La huella imperecedera del terror de Poe

FUGAS

28 abr 2017 . Actualizado a las 05:40 h.

Una de las noticias más felices que han traído los últimos años a la edición en España ha sido la aparición, de la mano de algunos sellos independientes, de nuevas traducciones de textos clásicos de la literatura universal. Y en Galicia tenemos la fortuna de contar con la responsable de algunas de las mejores versiones directas del inglés del actual panorama editorial español: la coruñesa Susana Carral.

Suyo fue el descomunal trabajo de trasladar al castellano la maravillosa saga de los Forsyte, del nobel británico John Galsworthy, para Reino de Cordelia. Ahora ha vuelto a preparar para el sello madrileño una exquisita traducción de Diez cuentos de terror, de Edgar Allan Poe, textos seleccionados por Luis Alberto de Cuenca e ilustrados por María Espejo. Aunque todos guardamos en la memoria la formidable traducción de Julio Cortázar de los relatos de Poe, esta nueva versión, más próxima al original inglés, permite al lector contemporáneo reencontrarse directamente -sin la poderosa intermediación de todo un Cortázar, que inevitablemente impregnaba de su fabuloso estilo todos los textos que tocaba- con algunos de los relatos más memorables de la narrativa de todos los tiempos.

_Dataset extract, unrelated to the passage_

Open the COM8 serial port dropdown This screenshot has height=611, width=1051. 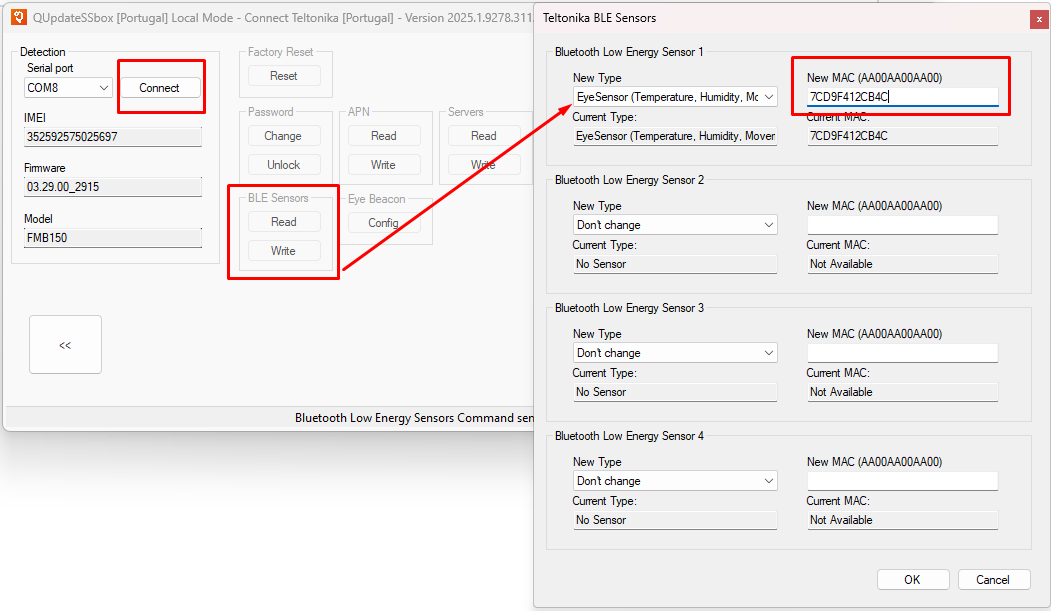tap(69, 88)
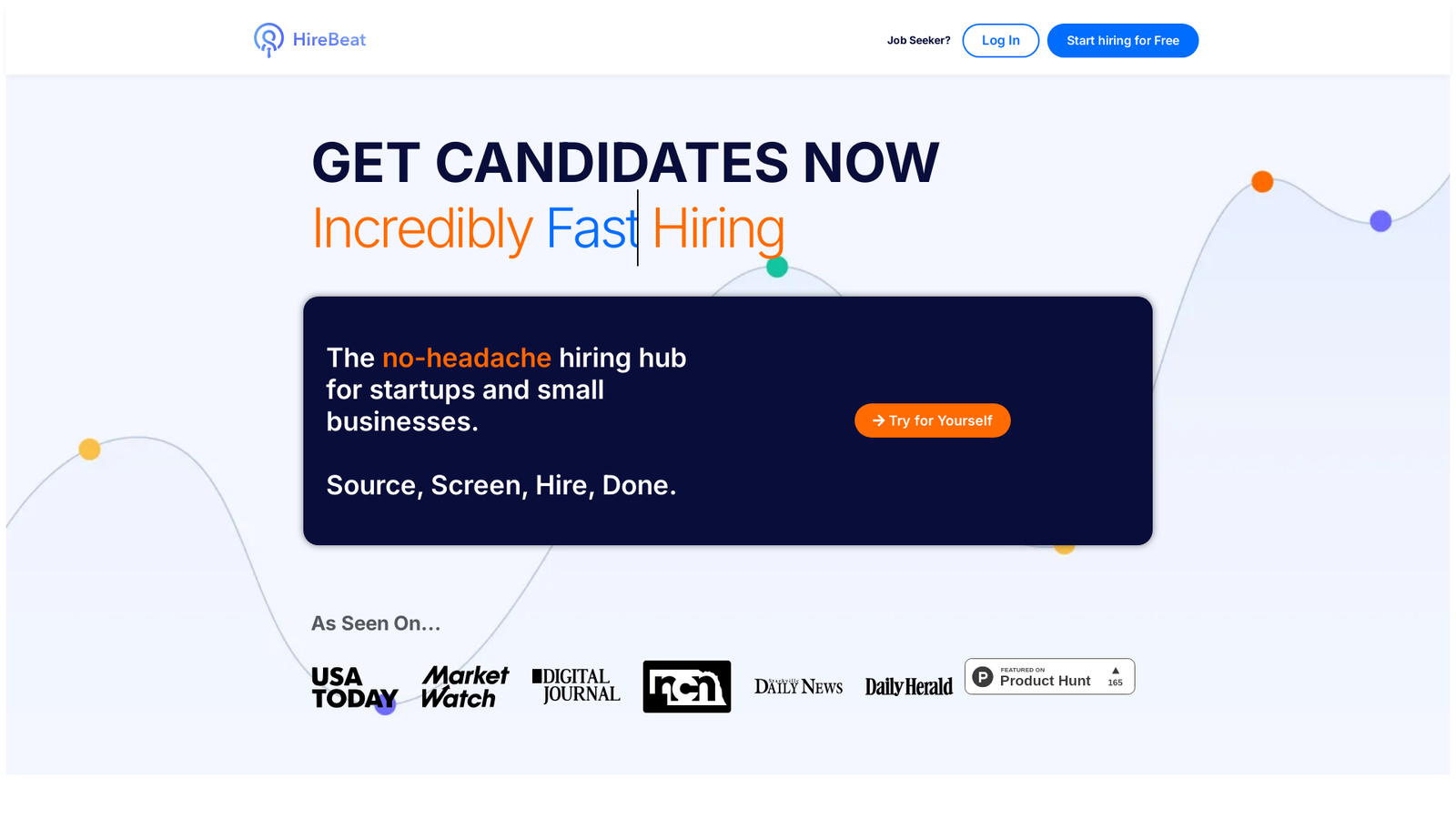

Porque si Poe se fue a la Rue Morgue para inventar el relato policíaco tal y como lo hemos conocido hasta ahora, todo cuento de terror lleva también su huella imperecedera. Volvemos aquí a estremecernos con textos como Berenice o Ligeia, a dejarnos poseer por la decadencia con El hundimiento de la casa Usher, a sentir la llegada del fin con La máscara de la Muerte Roja y a atisbar ciertos túneles de ida y vuelta entre la vida y la muerte en La verdad del caso del señor Valdemar. Si uno quiere sentir ese terror que se filtra bajo la piel, hasta las entrañas mismas, basta con releer los finales irremediables de El corazón delator o El gato negro; puede palpar la angustia infinita de El entierro prematuro o recorrer las húmedas catacumbas de los Montresor hasta desvanecerse en la noche de El barril de amontillado.

Aunque, por supuesto, nada como el remate de El pozo y el péndulo. Un final escrito con la navaja de un talento que no deja de asombrarnos.